This article is currently on Adworld.ie
The Irish advertising and marketing industry can blame Thierry Henry’s act of tricherie for the loss of up to €34.5m in revenues next year according to the leading media agency MediaWorks.
According to Paul Moran, managing director of MediaWorks, Irish agencies could have benefitted from a huge one-off windfall as brands scrambled to become involved in Ireland’s participation in the World Cup in South Africa.
Moran says that media revenues could easily have been in the order of €25m while associated production and creative revenues could have weighed in at around €5.5m. An additional €4m could have been generated through various direct marketing initiatives, according to Moran.
The wider economic impact of Ireland qualifying for the World Cup could also have been significant. Ireland’s participation in Italia’90, for example, has been linked by some economists as one of the starting points for the Celtic Tiger years and it contributed significantly towards the “feel good factor” that was evident for much of the early and mid-1990s.
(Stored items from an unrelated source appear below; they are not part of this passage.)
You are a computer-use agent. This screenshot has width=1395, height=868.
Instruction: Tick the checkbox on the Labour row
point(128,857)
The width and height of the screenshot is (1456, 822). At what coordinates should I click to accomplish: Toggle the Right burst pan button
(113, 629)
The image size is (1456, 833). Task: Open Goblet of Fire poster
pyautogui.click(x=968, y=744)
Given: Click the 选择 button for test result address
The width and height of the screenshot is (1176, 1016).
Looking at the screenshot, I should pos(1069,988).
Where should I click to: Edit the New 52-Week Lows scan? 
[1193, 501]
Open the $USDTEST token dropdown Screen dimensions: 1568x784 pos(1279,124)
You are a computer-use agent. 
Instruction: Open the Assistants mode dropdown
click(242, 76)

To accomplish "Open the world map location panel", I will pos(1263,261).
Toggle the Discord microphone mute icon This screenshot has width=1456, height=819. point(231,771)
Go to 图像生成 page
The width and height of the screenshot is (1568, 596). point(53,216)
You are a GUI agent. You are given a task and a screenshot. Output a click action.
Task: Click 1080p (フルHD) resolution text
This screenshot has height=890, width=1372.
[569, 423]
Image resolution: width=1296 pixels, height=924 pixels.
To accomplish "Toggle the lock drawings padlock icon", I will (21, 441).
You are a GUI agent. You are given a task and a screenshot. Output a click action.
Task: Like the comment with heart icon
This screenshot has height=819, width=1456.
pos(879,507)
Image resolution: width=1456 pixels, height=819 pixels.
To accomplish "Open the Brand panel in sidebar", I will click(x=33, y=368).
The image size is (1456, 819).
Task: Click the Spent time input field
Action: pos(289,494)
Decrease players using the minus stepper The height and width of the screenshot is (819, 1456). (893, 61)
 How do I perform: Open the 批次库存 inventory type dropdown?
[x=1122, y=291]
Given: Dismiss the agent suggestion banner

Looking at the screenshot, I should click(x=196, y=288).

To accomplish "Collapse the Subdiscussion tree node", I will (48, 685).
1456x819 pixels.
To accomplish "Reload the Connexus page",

Meanwhile the controversial match on Wednesday night was a roaring success for RTE. According to the national broadcaster, the match overtook Ireland’s Grand Slam victory over Wales and Ryan Tubridy’s first night as host of the Late Late Show as the most watched TV programme of the year. For all adults the match and coverage on RTE2 rated an average of 27.7 TVRS or 956,000 viewers while at its peak it hit 1.40m. This compares with 25.2 TVRS for the Grand Slam match and 25.41 for the Late Late Show.